PROBLEM TO WORK ON
Look through the entries below and extract exactly the lines from the one containing "Where should I click to: Click the disabled" through the one containing "Screen dimensions: 650x800", ends included.

RECORDS FOR THE TASK

________

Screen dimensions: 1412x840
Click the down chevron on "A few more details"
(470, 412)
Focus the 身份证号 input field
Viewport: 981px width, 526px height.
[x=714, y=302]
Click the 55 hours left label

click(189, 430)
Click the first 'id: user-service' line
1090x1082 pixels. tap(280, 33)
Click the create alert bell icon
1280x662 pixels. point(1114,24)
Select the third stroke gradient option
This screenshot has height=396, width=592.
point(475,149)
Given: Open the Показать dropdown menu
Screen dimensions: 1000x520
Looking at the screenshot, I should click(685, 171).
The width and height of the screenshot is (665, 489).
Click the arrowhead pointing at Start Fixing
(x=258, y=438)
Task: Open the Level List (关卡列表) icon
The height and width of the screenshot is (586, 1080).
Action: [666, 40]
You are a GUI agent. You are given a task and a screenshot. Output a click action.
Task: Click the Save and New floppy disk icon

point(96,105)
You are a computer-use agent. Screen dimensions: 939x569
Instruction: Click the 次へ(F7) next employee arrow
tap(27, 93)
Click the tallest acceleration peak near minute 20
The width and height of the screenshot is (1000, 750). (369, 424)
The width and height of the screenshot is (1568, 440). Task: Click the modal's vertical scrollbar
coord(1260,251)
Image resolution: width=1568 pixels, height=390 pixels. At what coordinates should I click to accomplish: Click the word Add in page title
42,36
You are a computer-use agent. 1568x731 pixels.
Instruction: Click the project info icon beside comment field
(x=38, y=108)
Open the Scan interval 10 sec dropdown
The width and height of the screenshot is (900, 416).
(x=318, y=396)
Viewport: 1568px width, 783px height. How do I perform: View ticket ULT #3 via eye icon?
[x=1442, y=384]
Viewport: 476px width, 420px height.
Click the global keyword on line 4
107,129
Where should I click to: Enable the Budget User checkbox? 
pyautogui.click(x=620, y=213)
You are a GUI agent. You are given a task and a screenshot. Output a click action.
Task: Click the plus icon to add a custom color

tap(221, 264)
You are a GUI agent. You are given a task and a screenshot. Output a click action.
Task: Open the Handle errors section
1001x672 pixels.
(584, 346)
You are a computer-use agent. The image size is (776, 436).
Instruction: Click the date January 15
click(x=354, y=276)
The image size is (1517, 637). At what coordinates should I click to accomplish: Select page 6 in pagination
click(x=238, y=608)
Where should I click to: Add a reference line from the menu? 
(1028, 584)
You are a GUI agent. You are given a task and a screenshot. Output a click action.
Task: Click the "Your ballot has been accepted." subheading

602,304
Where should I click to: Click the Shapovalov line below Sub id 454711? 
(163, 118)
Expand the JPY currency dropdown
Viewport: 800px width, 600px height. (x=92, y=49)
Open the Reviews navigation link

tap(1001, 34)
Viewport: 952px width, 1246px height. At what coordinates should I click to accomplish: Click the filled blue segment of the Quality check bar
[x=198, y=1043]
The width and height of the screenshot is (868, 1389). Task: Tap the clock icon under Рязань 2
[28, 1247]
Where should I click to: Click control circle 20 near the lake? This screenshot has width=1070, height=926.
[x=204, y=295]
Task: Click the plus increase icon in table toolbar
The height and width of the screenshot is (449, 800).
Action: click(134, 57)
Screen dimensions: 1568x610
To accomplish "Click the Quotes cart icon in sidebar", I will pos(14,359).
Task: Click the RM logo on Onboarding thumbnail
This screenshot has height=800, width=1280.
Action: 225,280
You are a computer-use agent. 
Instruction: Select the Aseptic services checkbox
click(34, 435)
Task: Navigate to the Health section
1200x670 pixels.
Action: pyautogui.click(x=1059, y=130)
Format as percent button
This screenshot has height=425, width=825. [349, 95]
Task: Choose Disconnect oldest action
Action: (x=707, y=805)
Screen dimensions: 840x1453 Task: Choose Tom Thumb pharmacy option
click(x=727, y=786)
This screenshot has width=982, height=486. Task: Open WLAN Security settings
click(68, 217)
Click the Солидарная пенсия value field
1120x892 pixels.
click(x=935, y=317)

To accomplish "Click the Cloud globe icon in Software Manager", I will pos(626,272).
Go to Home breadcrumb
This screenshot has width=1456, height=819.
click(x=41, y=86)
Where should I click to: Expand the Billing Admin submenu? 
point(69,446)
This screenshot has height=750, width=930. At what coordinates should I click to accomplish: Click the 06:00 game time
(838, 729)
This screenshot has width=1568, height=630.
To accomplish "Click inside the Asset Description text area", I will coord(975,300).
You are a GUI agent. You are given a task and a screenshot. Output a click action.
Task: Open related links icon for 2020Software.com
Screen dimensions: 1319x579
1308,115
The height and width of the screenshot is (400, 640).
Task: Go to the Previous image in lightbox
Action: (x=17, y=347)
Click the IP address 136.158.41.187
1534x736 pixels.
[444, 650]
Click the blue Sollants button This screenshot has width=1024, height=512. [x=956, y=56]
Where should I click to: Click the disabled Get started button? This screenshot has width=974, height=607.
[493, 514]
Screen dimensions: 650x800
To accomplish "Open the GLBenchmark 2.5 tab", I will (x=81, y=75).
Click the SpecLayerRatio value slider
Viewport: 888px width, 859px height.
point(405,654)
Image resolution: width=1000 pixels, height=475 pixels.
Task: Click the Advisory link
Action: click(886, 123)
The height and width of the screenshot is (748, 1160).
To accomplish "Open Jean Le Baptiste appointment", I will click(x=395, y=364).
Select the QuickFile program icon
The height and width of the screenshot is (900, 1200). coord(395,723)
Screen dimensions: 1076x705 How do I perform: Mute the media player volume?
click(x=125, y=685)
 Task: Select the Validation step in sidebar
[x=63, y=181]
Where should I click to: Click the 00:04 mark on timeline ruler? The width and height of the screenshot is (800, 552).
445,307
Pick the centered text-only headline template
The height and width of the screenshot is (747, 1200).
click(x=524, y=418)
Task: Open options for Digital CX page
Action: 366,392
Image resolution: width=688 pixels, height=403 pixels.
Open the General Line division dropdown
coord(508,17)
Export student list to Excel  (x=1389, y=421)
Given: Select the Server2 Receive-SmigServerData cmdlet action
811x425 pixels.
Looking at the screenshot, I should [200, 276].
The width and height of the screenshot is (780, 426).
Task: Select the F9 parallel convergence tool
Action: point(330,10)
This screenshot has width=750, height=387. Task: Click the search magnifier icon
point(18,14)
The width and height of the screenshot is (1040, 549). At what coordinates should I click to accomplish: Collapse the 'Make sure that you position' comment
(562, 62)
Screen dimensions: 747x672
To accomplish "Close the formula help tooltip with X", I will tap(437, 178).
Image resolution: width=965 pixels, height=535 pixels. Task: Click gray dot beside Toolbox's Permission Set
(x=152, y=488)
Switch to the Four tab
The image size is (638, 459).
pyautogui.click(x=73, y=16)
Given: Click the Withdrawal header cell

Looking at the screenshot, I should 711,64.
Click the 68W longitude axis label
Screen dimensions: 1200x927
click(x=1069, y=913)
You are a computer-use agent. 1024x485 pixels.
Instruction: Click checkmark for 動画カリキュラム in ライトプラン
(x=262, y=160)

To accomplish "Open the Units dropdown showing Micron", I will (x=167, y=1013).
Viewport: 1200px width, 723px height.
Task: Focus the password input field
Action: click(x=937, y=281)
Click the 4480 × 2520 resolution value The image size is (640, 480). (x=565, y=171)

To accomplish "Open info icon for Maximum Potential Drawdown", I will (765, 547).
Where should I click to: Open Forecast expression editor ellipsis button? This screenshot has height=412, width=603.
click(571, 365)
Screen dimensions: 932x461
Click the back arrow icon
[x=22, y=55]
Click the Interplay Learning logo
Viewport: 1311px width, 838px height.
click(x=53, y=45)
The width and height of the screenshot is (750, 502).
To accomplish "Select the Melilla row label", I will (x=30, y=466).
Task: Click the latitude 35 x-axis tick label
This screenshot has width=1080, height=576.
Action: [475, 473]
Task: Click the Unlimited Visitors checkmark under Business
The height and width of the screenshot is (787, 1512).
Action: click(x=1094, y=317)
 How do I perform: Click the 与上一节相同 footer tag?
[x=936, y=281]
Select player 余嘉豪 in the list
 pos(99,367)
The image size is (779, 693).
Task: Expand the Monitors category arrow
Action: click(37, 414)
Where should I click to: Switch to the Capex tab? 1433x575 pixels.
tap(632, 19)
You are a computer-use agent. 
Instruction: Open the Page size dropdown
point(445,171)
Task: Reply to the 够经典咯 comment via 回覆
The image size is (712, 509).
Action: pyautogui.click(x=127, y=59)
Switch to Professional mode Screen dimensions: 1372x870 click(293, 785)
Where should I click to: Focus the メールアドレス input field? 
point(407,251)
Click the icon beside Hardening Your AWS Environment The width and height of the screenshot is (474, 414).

________

WRITTEN SOLUTION
Where should I click to: Click the disabled Get started button? This screenshot has width=974, height=607.
[493, 514]
Screen dimensions: 650x800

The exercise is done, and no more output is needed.